“Copy.”
“Place a discreet operative at her studio entrance on preview day,” I continue. “Tailored coat, coffee cup, looks like a neighbor. He’ll watch the hallway camera without looking like he’s watching anything. If press pushes past gallery boundaries, he starts a conversation with the curator about fire codes. If donors crowd her, he develops an urgent need to show them a door.”
“Copy.”
“Vetting on Jonah,” I say, tapping the one-pager. “Full but soft. No knocks. No talk. Social history, arrests if any, who he owes money to. If he’s clean, we do nothing. If he isn’t, we don’t fix him. We adjust the environment, so his dirt never touches her.”
“Copy.”
“Senator Hatch,” I say, tapping the memo. “Quiet. He wants a mouthful of scandal. We feed him a bland diet until he wanders off to a bigger plate. No comment lines are in the book. All staff briefed by noon. If his office calls us a Sanctuary, the Sanctuary never heard the word.”
Reid writes, tears the page at the perforation with neat fingers, hands half to Mara, and half to me. “I’ll run ops. Mara will push the words.”

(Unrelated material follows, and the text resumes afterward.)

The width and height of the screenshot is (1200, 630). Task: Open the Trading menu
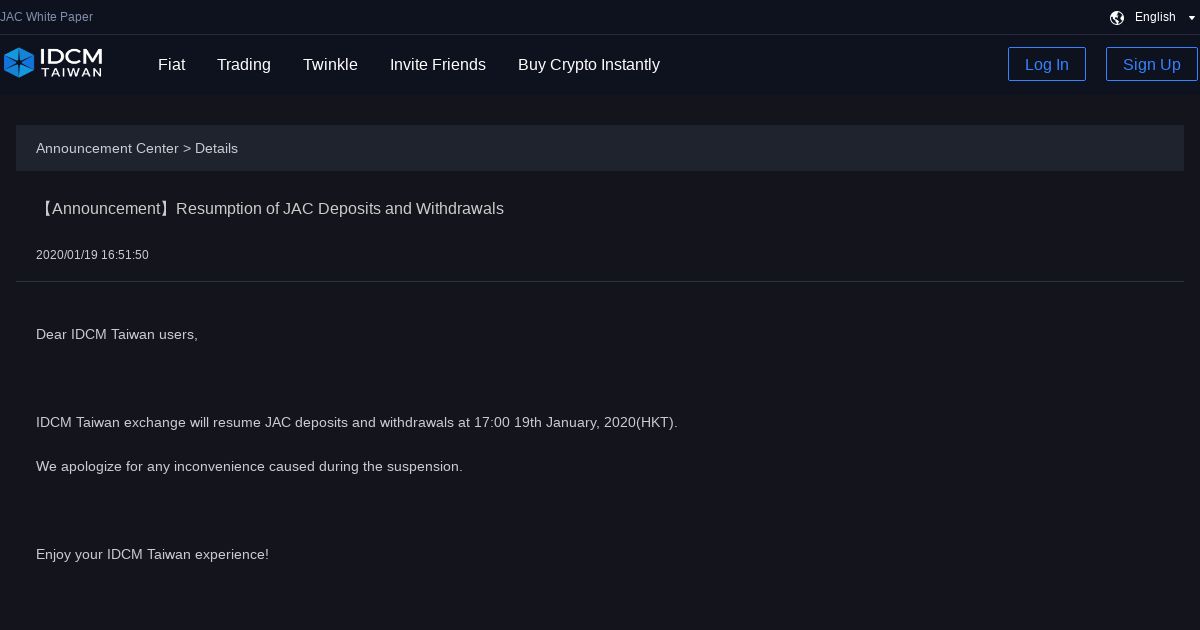click(244, 64)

Mara lifts her tablet again. “About the gala,” she says. “If you want her there, we should make it look like coincidence. The first envelope she saw came through the gallery. Good. We should reinforce that channel: a short, warm note from the events team with the RSVP link. No pressure. No chair named. The follow-up, if needed, can be my office. I do‘we’d love to have you’and‘no obligation’better than you do.”
“Do not tie it to the grant,” I say.
“Obviously,” she says. “I’m not an idiot.”
“Seat her at a table with people who won’t make a spectacle,” I say. “The education director from Mirrow. A clinician from our partner network who knows how not to put someone in a box. One donor with a mouth that stays shut.”
“Do you want to meet her there?” she asks.
“No,” I say.
“You’re sure?” She doesn’t make it a challenge. She makes it a test of my ability to keep my own rules.
“Yes,” I say. “Not yet.”
“Then we’ll keep it clean,” she says. “She walks into our world and doesn’t know whose house it is.”
The language catches, not because she’s wrong, but because she’s right. I don’t need her to know whose house it is until I decide the door should open.
Reid flips his folder closed. “Anything else?” he asks.
“Yes,” I say. “Tell your man who touched the brush he doesn’t get to be in her air again. He can monitor the building from three blocks away. If he wants a brush and room to touch, he can have mine. With a mop.”
Reid’s mouth twitches, which is his version of an apology. “Already reassigned,” he says. “And read the reprimand.”
“Good,” I say. “He should read it twice.”
He stands. “We’ll have your noon brief two hours early.”
“Give me one of the intake reports,” I say, tapping the first stack. “Which one needs rent covered this morning?”
Reid looks at Mara. She glances at the list she keeps in her head and never writes down for other people. “A seventeen-year-old from the southside. Going by M. She’s at Sanctuary Three. Housing voucher stalled because the caseworker wrote the wrong birth date on the form. We’re fronting two weeks in the interim. She needs a phone that isn’t her ex’s line.”
“Do it,” I say. “And send her a jacket from the closet. The one with the down that doesn’t look like down.”
“On it,” Mara says, thumbs already moving. She closes the tablet after the text goes and looks up. “One more ethics note for the minutes,” she says. “I’m not letting the interns anywhere near your press clippings. They make collages when they’re bored.”
“Noted,” I say.
Reid leaves first. He doesn’t like to spend longer in a room than the threats require. Mara lingers, watching the harbor with me for the first time since she sat down.
“She’s going to be a problem,” she says, and there’s no malice in it, only statement.
“She’s already a problem,” I say. “That’s why she’s worth the work.”